## Task to carry out
Copy all of the material below word for word, leaving nothing out and changing nothing.

....

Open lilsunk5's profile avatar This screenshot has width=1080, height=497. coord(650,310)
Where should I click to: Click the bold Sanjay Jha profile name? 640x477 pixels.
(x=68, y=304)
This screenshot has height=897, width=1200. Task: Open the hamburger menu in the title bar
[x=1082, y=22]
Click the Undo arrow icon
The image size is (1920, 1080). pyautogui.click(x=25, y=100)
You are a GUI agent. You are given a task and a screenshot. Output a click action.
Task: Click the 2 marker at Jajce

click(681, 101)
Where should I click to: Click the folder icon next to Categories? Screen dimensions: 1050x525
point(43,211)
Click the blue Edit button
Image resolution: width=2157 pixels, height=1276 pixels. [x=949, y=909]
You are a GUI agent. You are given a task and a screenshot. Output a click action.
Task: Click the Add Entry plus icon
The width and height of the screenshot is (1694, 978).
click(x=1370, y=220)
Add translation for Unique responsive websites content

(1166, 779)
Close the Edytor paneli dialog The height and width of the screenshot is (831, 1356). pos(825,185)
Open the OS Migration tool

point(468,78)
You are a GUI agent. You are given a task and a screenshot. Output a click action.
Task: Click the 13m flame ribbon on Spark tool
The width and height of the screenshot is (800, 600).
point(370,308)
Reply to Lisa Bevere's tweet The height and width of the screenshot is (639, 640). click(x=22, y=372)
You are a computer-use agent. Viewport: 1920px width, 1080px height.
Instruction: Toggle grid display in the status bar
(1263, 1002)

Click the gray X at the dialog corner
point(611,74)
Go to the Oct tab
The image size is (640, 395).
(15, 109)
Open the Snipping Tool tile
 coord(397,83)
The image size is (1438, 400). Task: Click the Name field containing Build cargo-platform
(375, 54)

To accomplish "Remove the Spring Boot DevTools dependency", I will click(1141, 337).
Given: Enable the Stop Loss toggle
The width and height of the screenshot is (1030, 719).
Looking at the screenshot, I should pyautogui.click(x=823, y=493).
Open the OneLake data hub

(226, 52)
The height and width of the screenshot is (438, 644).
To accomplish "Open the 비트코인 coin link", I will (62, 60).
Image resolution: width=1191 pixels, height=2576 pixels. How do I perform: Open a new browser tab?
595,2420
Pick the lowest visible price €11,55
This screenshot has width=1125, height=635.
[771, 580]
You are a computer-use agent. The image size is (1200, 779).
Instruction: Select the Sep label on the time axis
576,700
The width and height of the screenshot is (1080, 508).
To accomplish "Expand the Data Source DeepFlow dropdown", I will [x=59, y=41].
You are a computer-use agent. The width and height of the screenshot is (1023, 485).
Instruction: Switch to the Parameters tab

....

## Written response
Open lilsunk5's profile avatar This screenshot has width=1080, height=497. coord(650,310)
Where should I click to: Click the bold Sanjay Jha profile name? 640x477 pixels.
(x=68, y=304)
This screenshot has height=897, width=1200. Task: Open the hamburger menu in the title bar
[x=1082, y=22]
Click the Undo arrow icon
The image size is (1920, 1080). pyautogui.click(x=25, y=100)
You are a GUI agent. You are given a task and a screenshot. Output a click action.
Task: Click the 2 marker at Jajce

click(681, 101)
Where should I click to: Click the folder icon next to Categories? Screen dimensions: 1050x525
point(43,211)
Click the blue Edit button
Image resolution: width=2157 pixels, height=1276 pixels. [x=949, y=909]
You are a GUI agent. You are given a task and a screenshot. Output a click action.
Task: Click the Add Entry plus icon
The width and height of the screenshot is (1694, 978).
click(x=1370, y=220)
Add translation for Unique responsive websites content

(1166, 779)
Close the Edytor paneli dialog The height and width of the screenshot is (831, 1356). pos(825,185)
Open the OS Migration tool

point(468,78)
You are a GUI agent. You are given a task and a screenshot. Output a click action.
Task: Click the 13m flame ribbon on Spark tool
The width and height of the screenshot is (800, 600).
point(370,308)
Reply to Lisa Bevere's tweet The height and width of the screenshot is (639, 640). click(x=22, y=372)
You are a computer-use agent. Viewport: 1920px width, 1080px height.
Instruction: Toggle grid display in the status bar
(1263, 1002)

Click the gray X at the dialog corner
point(611,74)
Go to the Oct tab
The image size is (640, 395).
(15, 109)
Open the Snipping Tool tile
 coord(397,83)
The image size is (1438, 400). Task: Click the Name field containing Build cargo-platform
(375, 54)

To accomplish "Remove the Spring Boot DevTools dependency", I will click(1141, 337).
Given: Enable the Stop Loss toggle
The width and height of the screenshot is (1030, 719).
Looking at the screenshot, I should pyautogui.click(x=823, y=493).
Open the OneLake data hub

(226, 52)
The height and width of the screenshot is (438, 644).
To accomplish "Open the 비트코인 coin link", I will (62, 60).
Image resolution: width=1191 pixels, height=2576 pixels. How do I perform: Open a new browser tab?
595,2420
Pick the lowest visible price €11,55
This screenshot has width=1125, height=635.
[771, 580]
You are a computer-use agent. The image size is (1200, 779).
Instruction: Select the Sep label on the time axis
576,700
The width and height of the screenshot is (1080, 508).
To accomplish "Expand the Data Source DeepFlow dropdown", I will [x=59, y=41].
You are a computer-use agent. The width and height of the screenshot is (1023, 485).
Instruction: Switch to the Parameters tab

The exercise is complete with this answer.